Let me recap the previous paragraph. When I first began writing this post, some years ago before the long and winding break that became my life until now, these thoughts were truly moody and fully apocalyptic. They were cued by the readings of Spengler, Gibbon, and others: men of greater stature, looming high above me. Now, after the full bloom of globalism begins to show small cracks here and there, things are not so simple. And I am not so moody that much anymore. The Fall of the West, its decline, are biblical categories that sit beyond time as experienced by western individuals as such. They are “timeless” in the sense that they can be applied to or experienced by other modalities of human existence. They are, too, peculiar to the West in the sense that we have made a lot of it. For one reason or another we, westerners, have adopted these apocalyptic categories (or maybe they – read as “it” – have adopted us).

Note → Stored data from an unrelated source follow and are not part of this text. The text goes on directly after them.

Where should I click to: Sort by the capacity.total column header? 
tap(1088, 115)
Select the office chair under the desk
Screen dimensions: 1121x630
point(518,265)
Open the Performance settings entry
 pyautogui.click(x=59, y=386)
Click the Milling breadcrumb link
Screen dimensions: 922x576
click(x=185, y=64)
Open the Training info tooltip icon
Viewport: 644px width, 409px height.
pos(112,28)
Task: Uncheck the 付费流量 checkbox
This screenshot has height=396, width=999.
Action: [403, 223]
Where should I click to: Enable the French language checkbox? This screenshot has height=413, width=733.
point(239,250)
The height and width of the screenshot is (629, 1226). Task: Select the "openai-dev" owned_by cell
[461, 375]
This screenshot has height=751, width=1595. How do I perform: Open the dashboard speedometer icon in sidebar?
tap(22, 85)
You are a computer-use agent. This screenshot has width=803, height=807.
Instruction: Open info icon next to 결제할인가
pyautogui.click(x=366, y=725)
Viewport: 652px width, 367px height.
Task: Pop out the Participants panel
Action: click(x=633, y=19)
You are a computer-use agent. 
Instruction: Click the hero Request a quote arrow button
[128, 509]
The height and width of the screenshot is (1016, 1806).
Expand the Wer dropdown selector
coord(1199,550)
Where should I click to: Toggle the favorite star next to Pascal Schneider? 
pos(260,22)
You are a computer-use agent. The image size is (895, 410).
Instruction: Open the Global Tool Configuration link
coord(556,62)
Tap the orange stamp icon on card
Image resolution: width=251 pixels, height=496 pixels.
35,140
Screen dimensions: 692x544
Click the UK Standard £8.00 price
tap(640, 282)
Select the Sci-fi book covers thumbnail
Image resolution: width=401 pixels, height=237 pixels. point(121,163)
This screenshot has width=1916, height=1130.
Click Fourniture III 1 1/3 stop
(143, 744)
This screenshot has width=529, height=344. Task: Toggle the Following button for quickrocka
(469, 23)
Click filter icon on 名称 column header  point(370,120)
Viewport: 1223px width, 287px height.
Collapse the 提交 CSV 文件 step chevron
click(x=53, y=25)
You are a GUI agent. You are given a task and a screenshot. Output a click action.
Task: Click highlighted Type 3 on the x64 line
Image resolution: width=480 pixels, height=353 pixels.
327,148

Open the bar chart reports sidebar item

The experiential occurrence we westerners call life crystallizes (Spengler looming again) following the paths contained in the apocalyptic blueprint; that is the hypothesis and what the title of the article is about. Other peoples call life a number of other things, and are also surely determined by them as much as we are by ours. No, there is not one type of humanity only. We are on race, but the “complementarity” of it, the different modalities that make up the whole, the being part of the human race as a community with a specific identity, is what truly defines us. Maybe it is time to modulate the politics of blinding the foolish Gloucester weaknesses of our past and hanging the truthful Cordelia, our past and only future.

I am a man of the west, or so I think. I understand the attractive glamour of destruction but despise it means, refuse its object. I understand it as the ultimate object of art, in all its awesomeness. What is certainly not is a motive to parade onto Armageddon.

We are all held hostage by a titanic power whose roots and reach go beyond even our finest understanding. We are victims causing other victims. Perpetrators being led by a sinister hand that no conspiracy, unless truly mythical or Dantesque, can match.